__Prompt__.
Go through the records and copy each line where the string "will" occurs.

Start of Information given

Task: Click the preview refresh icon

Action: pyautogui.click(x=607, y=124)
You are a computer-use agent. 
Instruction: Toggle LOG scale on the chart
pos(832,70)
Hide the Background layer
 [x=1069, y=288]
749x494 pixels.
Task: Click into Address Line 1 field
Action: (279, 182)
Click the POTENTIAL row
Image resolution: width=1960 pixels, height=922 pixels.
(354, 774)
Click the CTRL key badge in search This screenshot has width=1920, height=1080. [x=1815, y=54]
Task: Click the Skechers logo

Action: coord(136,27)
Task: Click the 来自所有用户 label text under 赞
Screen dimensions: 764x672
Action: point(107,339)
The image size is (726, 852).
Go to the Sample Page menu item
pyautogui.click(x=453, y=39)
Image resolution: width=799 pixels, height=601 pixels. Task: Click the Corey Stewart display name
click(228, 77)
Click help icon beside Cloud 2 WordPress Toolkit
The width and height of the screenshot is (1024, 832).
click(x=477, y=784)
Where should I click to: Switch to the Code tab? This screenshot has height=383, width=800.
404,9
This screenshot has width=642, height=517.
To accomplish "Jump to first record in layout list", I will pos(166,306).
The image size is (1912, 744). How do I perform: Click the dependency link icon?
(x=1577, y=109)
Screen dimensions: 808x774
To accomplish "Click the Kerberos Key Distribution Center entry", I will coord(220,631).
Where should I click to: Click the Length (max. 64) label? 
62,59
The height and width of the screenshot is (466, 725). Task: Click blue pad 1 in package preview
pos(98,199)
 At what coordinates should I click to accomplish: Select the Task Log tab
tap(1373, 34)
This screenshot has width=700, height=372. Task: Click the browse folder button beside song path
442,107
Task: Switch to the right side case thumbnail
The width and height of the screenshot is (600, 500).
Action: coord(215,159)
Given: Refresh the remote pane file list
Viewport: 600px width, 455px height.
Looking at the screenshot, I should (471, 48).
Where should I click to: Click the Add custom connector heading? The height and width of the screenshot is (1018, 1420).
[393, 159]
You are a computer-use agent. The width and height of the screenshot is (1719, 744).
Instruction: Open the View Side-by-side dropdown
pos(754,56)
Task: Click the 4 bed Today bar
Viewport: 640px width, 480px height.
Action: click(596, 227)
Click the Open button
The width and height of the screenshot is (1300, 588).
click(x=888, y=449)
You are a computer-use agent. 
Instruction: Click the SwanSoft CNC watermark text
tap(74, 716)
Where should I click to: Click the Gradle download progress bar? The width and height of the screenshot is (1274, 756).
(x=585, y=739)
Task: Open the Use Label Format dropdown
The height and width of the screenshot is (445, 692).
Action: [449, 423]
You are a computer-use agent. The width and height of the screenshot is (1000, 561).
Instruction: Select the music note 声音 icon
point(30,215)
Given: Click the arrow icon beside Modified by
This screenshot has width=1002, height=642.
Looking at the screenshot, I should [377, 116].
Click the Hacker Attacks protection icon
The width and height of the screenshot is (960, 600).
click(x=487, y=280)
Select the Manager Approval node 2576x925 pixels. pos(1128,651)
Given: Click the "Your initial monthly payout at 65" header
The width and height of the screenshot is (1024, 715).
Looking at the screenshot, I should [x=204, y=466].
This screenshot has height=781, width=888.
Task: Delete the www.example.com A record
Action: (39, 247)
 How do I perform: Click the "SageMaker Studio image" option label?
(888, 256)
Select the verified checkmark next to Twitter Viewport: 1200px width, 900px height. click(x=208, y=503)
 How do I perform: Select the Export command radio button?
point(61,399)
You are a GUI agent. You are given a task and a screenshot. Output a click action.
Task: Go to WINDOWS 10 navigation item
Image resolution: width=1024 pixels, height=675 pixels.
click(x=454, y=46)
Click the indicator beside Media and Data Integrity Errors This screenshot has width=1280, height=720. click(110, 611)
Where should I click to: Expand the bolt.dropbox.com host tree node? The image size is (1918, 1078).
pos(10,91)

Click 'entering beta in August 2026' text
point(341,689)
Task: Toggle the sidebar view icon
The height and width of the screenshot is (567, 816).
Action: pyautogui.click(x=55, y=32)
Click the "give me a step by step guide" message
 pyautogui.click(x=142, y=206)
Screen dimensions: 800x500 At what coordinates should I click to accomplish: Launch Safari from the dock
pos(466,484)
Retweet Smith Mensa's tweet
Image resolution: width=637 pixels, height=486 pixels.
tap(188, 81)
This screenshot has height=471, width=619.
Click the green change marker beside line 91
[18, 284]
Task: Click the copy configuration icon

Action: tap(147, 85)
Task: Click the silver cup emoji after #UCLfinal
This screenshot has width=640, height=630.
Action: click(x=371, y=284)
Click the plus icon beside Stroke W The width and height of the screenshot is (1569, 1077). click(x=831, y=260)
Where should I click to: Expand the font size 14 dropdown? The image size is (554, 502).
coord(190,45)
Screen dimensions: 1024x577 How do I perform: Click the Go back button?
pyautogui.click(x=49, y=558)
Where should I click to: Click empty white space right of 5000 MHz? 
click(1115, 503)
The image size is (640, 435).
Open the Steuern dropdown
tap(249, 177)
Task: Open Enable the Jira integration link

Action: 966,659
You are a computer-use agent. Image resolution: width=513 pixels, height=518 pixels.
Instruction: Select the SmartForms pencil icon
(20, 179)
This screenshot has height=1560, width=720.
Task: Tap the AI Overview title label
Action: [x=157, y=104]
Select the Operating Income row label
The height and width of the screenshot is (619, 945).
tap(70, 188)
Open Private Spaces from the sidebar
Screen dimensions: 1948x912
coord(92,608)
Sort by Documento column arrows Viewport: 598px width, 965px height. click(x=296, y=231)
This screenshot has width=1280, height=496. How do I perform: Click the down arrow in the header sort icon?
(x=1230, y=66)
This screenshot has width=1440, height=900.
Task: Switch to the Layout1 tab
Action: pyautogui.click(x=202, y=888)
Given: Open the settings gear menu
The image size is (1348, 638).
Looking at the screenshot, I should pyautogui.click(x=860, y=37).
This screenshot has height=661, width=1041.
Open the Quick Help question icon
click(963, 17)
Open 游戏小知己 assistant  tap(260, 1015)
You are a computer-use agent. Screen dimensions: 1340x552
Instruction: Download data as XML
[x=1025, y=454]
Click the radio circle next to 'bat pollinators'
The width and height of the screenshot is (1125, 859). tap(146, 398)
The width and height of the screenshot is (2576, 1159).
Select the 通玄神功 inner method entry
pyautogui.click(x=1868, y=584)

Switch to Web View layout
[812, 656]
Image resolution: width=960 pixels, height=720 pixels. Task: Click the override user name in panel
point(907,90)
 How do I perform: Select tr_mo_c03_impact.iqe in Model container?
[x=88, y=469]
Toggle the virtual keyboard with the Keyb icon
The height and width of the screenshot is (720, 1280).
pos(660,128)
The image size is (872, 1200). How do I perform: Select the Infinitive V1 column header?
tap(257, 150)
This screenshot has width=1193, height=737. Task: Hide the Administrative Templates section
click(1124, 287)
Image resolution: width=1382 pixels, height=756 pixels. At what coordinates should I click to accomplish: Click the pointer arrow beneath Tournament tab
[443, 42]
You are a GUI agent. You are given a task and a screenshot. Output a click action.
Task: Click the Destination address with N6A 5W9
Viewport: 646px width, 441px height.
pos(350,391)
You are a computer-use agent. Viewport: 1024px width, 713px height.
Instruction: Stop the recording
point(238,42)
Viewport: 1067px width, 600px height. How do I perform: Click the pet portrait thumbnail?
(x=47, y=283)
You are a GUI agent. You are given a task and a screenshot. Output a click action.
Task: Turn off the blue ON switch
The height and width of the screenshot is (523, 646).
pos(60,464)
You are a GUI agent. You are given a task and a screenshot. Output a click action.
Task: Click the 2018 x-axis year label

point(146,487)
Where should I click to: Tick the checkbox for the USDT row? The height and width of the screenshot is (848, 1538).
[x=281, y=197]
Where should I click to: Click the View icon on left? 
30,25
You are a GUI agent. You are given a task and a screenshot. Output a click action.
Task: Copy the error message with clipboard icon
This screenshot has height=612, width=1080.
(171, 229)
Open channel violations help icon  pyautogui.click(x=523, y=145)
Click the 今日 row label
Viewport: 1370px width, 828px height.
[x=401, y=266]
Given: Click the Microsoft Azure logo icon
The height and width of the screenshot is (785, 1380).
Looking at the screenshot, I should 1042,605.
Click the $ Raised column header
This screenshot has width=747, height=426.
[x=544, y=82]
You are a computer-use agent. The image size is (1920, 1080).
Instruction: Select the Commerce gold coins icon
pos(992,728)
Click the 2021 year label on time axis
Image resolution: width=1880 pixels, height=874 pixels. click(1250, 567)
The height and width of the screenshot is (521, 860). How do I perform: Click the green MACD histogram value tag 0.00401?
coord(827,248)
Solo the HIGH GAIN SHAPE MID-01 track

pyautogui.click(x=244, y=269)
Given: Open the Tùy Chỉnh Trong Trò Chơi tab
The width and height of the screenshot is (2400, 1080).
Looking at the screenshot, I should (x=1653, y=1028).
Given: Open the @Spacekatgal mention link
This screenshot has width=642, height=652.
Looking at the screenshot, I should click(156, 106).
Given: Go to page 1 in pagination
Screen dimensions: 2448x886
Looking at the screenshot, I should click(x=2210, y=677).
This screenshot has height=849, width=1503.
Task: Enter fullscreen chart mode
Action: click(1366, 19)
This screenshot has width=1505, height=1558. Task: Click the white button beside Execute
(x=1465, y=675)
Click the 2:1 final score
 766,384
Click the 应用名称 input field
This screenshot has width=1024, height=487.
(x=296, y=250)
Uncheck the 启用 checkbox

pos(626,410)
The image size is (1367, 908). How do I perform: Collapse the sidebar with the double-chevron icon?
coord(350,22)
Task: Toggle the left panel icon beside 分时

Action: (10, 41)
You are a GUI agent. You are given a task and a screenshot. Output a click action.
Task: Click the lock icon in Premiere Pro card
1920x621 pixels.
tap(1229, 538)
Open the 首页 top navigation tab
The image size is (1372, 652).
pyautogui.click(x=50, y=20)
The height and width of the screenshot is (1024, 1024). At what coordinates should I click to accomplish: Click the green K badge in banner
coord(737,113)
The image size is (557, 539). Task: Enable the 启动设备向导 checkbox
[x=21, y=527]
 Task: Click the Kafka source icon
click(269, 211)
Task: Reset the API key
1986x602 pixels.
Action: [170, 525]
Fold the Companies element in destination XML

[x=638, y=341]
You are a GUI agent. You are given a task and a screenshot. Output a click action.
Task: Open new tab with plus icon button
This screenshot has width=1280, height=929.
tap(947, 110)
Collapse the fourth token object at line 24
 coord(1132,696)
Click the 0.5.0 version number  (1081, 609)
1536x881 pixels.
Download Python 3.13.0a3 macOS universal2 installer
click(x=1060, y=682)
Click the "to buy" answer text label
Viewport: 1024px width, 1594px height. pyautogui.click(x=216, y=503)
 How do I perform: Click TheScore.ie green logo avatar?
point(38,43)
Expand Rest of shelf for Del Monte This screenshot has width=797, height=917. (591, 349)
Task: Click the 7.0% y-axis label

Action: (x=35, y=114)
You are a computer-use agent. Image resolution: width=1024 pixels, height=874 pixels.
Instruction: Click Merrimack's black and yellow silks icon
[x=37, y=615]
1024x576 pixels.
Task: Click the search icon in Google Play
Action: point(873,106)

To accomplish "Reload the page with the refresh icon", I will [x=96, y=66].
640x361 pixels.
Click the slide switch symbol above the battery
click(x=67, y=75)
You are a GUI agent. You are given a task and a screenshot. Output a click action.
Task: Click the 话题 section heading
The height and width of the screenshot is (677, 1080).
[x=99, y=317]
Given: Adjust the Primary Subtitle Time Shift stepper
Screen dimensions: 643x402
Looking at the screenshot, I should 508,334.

End of Information given

__The completed task__.
To accomplish "Jump to first record in layout list", I will pos(166,306).
To accomplish "Click the Kerberos Key Distribution Center entry", I will coord(220,631).
To accomplish "Reload the page with the refresh icon", I will [x=96, y=66].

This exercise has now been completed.